The Derivative Begs to Be Taken Seriously

Castle Rock’s “The Queen”

Sissy Spacek in 'Castle Rock'Hulu’s Castle Rock was inspired by the works of Stephen King, and the show takes pleasure in giving the author’s fans as many references as possible. Here’s Alan Pangborn. Here’s Alan Pangborn digging up a dead dog to make sure it’s still dead. Here’s a Torrance — Jackie Torrance, no less. Here’s Shawshank. Yes, they’re talking about Cujo. Yes, that’s same guy who played Pennywise in last year’s It, and of course that’s Carrie White, and she looks quite a bit like she did forty-odd years ago. Etc.

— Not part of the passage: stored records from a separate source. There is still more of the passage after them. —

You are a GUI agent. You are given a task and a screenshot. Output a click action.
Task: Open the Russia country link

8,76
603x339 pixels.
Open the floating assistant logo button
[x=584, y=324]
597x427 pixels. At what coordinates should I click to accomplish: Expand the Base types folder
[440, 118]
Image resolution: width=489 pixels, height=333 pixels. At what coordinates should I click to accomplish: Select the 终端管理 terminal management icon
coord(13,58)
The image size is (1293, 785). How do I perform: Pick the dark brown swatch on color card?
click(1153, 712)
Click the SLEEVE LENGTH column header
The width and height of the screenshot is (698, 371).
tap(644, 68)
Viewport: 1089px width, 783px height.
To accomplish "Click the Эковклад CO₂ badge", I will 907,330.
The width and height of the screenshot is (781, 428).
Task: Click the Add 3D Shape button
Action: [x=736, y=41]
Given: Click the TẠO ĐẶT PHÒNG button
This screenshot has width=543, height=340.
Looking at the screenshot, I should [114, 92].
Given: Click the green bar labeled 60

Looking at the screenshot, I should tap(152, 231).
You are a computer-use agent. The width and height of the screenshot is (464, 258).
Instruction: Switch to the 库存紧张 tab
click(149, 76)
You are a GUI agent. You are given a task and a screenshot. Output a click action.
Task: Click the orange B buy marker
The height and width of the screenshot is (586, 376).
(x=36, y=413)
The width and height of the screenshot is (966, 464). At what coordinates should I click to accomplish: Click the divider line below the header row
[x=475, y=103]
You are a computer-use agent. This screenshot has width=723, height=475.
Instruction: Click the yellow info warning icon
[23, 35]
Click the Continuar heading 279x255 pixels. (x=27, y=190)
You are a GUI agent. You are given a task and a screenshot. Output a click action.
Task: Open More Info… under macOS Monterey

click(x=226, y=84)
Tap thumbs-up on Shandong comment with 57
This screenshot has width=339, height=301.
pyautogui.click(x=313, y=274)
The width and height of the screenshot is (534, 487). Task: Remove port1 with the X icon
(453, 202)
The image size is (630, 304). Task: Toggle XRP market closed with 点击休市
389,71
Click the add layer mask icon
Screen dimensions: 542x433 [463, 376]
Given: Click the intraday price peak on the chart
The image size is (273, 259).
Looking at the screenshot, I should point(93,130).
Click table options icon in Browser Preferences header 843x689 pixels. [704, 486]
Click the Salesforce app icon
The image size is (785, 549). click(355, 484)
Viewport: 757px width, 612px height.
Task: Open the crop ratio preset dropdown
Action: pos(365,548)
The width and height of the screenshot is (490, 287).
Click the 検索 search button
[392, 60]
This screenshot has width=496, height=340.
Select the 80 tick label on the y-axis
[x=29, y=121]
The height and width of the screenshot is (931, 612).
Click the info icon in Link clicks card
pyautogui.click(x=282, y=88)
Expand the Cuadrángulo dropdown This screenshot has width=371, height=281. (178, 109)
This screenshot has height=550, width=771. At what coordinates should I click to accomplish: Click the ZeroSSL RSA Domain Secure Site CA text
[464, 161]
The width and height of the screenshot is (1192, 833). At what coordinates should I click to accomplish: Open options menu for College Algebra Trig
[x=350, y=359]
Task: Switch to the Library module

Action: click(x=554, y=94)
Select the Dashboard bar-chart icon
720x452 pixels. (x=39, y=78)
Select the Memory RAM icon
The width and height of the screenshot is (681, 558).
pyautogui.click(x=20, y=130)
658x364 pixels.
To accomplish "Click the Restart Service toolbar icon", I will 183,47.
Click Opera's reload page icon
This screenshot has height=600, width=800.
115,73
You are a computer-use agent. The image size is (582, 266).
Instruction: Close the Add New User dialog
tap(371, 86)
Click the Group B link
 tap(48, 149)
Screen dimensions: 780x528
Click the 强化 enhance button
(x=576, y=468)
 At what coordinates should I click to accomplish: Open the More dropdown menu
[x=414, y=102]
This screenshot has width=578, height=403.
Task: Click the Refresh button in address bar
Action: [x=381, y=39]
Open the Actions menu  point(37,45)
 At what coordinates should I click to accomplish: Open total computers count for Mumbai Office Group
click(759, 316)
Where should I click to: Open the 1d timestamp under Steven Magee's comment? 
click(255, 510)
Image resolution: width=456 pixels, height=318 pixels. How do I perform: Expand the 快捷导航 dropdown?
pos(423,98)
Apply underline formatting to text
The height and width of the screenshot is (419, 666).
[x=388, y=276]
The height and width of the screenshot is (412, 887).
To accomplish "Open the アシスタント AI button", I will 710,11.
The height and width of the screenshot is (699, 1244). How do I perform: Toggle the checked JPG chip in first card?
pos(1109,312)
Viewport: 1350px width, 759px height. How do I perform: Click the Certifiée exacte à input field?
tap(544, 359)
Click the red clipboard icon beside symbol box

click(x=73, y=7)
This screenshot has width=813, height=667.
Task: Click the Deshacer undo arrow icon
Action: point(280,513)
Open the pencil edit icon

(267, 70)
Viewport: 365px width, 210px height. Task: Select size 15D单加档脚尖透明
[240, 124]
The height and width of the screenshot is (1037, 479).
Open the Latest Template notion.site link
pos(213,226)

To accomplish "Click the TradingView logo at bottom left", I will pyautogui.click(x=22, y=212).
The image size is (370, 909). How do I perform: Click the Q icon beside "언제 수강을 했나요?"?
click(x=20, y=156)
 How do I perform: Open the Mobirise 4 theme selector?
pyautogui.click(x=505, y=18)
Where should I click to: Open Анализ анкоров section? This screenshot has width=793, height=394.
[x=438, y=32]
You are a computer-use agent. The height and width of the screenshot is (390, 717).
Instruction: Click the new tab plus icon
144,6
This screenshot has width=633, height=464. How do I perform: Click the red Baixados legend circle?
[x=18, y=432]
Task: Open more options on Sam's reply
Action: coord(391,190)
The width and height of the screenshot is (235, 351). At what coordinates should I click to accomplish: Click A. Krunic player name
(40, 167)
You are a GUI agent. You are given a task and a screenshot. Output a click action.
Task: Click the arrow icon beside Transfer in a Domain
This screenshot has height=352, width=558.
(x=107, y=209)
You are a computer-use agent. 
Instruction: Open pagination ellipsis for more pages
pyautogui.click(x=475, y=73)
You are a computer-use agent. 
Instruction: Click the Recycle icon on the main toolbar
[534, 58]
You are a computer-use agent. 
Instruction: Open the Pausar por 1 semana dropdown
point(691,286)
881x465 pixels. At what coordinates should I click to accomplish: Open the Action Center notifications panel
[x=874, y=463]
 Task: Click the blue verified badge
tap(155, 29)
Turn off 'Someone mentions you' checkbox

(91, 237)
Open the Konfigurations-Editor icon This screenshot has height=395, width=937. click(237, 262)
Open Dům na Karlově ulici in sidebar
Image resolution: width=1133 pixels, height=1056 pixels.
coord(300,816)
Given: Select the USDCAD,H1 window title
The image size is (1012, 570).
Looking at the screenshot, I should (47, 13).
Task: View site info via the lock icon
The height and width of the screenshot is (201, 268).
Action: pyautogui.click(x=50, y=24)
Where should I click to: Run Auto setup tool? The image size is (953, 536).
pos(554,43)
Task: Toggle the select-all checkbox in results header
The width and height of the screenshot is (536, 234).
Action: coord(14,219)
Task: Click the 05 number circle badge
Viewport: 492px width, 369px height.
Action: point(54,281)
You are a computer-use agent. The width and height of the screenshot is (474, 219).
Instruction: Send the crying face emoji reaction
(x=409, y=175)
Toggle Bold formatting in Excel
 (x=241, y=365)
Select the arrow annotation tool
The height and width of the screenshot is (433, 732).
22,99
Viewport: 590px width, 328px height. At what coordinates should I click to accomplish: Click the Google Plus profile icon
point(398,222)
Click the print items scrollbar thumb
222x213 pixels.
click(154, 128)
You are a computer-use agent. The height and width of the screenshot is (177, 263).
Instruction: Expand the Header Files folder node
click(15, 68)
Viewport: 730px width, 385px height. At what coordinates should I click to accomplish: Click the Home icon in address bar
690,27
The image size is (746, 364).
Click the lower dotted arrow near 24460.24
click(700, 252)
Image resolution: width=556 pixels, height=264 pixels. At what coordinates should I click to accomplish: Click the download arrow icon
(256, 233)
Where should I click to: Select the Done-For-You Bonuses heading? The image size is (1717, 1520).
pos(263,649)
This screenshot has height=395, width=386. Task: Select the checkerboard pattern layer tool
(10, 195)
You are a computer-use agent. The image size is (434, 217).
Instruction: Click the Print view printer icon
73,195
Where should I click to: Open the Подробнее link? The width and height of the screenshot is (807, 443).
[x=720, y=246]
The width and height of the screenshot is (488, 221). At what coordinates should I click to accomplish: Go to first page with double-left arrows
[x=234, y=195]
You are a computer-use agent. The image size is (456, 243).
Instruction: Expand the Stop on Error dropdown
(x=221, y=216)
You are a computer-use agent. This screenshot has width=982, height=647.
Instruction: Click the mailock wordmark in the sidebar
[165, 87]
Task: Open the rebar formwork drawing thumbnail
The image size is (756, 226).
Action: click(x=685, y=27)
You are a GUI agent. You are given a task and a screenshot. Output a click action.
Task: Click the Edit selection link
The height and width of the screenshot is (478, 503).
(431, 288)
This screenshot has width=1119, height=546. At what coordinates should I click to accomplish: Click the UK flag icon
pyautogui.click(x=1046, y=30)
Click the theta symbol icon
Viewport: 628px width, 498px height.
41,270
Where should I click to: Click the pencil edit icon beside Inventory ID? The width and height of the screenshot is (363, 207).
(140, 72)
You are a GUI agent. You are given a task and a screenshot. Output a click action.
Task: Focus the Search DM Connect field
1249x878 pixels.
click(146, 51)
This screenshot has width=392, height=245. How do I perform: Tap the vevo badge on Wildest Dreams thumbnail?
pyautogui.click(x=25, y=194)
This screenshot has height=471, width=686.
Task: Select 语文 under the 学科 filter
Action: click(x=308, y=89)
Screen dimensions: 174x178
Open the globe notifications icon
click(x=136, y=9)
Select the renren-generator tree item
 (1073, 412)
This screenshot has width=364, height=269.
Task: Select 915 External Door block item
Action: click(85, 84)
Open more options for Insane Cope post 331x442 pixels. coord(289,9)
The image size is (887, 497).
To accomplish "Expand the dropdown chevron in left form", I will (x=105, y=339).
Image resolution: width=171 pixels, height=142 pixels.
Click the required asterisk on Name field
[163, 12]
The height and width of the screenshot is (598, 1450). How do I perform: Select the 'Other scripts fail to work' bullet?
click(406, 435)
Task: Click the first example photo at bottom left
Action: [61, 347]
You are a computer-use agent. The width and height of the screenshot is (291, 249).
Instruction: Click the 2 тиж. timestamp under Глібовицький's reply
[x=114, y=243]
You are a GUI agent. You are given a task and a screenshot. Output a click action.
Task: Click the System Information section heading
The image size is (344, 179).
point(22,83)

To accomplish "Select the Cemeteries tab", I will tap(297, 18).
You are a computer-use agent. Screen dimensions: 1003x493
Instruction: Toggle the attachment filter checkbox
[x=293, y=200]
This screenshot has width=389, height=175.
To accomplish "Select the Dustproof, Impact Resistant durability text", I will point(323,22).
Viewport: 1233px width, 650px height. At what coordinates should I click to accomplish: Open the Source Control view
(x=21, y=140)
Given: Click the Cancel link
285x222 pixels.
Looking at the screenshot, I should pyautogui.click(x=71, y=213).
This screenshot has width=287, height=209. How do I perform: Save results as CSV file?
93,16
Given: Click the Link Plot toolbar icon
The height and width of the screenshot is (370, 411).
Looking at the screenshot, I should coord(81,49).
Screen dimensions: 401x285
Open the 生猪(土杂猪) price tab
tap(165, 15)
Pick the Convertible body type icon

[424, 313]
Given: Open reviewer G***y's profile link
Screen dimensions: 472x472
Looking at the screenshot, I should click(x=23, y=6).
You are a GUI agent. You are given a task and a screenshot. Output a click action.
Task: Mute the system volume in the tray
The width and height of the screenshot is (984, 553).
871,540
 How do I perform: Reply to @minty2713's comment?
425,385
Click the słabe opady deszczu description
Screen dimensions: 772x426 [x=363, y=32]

But the series has also been adamant about forging its own identity. Rather than stitching together existing narratives, its starting point is the idea that King’s fictional town of Castle Rock, Maine, has seen so much horror that there must be something seriously amiss. What other terrible things could happen there? So the show’s inaugural season has primarily concerned itself with the nature of The Kid — an ageless blank slate who was kept in a cage for decades in the bowels of Shawshank — and thrown a couple other paranormal curiosities in orbit around it. (The tone is one of dark mystery, but it’s barely creepy and absolutely not scary — none of which is a complaint.)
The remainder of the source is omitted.